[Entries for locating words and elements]
☆ ☆ ☆

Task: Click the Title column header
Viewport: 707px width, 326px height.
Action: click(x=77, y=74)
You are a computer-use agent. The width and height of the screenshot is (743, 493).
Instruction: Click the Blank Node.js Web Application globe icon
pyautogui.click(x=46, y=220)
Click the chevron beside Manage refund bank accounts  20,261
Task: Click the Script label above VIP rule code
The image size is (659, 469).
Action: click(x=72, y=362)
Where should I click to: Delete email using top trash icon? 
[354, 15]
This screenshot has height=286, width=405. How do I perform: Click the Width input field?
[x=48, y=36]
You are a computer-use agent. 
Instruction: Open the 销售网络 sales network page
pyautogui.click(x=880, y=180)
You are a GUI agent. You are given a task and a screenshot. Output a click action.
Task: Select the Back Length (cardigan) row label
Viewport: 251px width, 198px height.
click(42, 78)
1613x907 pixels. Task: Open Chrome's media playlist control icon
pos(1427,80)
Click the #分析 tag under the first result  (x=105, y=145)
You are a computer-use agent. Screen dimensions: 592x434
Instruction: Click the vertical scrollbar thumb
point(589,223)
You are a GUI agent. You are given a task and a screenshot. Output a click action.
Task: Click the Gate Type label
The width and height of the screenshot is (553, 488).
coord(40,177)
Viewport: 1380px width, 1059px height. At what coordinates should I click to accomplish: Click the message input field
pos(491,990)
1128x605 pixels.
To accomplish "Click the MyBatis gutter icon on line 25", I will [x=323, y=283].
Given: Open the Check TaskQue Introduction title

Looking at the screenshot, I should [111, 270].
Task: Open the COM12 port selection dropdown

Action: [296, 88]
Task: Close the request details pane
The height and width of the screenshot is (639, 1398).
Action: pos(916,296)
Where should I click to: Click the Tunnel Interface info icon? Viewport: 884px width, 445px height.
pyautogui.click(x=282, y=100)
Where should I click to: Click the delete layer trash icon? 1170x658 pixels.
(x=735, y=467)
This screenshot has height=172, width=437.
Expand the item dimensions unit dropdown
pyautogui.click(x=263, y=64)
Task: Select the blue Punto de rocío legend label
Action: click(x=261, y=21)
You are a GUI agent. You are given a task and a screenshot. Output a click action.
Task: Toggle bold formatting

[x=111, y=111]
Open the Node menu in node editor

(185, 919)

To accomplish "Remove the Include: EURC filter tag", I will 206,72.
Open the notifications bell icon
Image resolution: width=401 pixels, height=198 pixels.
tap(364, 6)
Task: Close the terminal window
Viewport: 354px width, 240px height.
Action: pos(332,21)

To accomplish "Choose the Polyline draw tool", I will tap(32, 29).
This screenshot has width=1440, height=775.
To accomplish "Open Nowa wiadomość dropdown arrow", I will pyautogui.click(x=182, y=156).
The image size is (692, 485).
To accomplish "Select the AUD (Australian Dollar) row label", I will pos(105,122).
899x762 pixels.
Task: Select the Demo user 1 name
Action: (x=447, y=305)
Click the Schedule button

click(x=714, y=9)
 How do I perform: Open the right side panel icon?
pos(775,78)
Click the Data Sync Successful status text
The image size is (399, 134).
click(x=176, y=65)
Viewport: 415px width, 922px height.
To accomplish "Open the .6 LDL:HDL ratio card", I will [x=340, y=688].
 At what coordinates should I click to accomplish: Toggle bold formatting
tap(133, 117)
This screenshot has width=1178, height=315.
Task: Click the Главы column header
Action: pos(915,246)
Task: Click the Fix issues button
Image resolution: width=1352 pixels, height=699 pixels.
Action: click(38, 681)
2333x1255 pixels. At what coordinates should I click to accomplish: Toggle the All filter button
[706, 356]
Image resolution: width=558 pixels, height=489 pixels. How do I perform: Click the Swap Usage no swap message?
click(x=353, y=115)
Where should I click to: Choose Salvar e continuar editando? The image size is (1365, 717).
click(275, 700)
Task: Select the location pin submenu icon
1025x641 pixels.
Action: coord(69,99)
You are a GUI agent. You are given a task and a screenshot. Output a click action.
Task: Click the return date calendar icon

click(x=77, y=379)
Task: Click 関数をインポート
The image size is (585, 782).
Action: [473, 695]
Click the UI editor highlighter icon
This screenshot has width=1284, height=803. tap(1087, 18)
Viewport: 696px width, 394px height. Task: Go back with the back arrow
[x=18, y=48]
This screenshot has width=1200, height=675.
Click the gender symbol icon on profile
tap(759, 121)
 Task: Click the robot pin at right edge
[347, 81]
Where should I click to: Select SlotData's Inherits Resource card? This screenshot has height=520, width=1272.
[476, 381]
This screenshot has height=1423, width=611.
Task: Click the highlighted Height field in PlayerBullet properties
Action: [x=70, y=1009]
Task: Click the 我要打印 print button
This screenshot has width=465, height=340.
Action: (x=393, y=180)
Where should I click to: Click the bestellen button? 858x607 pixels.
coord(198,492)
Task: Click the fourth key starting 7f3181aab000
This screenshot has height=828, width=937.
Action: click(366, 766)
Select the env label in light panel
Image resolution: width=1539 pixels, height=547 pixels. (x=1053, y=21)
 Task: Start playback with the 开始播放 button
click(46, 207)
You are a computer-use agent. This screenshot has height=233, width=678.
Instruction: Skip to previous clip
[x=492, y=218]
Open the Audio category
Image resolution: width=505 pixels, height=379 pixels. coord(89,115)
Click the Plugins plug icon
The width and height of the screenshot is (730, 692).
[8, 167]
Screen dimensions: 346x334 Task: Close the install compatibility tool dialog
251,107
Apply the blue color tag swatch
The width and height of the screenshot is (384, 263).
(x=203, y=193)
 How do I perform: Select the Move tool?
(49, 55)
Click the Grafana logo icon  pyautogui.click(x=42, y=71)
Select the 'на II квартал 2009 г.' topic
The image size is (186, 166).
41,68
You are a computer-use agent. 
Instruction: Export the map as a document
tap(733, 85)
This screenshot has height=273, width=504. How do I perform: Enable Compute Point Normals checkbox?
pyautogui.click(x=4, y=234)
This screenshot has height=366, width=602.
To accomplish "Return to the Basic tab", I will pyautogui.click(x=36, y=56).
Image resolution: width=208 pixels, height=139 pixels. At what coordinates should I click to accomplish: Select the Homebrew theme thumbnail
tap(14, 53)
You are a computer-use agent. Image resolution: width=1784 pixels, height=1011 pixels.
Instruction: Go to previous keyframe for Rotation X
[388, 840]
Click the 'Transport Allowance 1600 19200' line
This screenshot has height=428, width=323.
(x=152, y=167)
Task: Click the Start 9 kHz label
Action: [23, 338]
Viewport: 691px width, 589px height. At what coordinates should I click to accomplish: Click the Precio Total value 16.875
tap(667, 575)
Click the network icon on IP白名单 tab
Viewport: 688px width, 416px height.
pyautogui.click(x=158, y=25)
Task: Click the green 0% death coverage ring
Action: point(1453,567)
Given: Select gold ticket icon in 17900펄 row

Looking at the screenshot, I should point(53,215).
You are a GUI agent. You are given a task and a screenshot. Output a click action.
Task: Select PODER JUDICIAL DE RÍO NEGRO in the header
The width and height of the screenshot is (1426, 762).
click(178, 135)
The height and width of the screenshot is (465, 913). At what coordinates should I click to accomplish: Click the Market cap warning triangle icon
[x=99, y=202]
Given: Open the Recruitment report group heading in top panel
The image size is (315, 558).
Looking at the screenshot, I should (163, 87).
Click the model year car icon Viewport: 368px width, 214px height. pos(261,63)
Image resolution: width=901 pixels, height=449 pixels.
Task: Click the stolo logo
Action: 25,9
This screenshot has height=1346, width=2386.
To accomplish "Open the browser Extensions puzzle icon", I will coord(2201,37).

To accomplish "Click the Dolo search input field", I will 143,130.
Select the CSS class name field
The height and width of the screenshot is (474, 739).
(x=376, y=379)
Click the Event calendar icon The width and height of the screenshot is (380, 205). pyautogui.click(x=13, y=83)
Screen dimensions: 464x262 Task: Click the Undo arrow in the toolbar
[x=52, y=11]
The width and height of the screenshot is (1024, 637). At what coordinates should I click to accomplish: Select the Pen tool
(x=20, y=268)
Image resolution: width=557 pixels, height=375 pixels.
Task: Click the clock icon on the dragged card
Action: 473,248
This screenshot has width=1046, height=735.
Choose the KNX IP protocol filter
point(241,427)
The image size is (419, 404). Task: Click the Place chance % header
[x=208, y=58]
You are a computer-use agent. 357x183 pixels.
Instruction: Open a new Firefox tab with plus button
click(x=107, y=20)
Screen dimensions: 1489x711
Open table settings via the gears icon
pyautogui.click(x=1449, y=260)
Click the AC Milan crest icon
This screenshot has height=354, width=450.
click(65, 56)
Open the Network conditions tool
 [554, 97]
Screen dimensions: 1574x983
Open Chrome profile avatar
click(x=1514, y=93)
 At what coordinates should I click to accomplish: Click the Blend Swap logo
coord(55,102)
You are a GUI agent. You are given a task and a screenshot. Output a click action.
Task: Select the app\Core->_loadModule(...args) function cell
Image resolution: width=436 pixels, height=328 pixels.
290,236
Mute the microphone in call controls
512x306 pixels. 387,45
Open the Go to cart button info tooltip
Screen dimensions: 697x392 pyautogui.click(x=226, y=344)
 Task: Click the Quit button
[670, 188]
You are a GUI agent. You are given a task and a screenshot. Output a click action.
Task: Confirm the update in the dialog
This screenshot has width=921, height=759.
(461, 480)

☆ ☆ ☆

TO DO: Format the records starting at the beginning and ending at the line containing "point(589,223)" as a two-column CSV with the headers instruction and answer. Give one row per record, put each field in double quotes, and replace any line breaks inside a field with spaces.

SOLUTION:
instruction,answer
"Task: Click the Title column header Viewport: 707px width, 326px height.","Action: click(x=77, y=74)"
"You are a computer-use agent. The width and height of the screenshot is (743, 493). Instruction: Click the Blank Node.js Web Application globe icon","pyautogui.click(x=46, y=220)"
"Click the chevron beside Manage refund bank accounts","20,261"
"Task: Click the Script label above VIP rule code The image size is (659, 469).","Action: click(x=72, y=362)"
"Where should I click to: Delete email using top trash icon?","[354, 15]"
"This screenshot has height=286, width=405. How do I perform: Click the Width input field?","[x=48, y=36]"
"You are a computer-use agent. Instruction: Open the 销售网络 sales network page","pyautogui.click(x=880, y=180)"
"You are a GUI agent. You are given a task and a screenshot. Output a click action. Task: Select the Back Length (cardigan) row label Viewport: 251px width, 198px height.","click(42, 78)"
"1613x907 pixels. Task: Open Chrome's media playlist control icon","pos(1427,80)"
"Click the #分析 tag under the first result","(x=105, y=145)"
"You are a computer-use agent. Screen dimensions: 592x434 Instruction: Click the vertical scrollbar thumb","point(589,223)"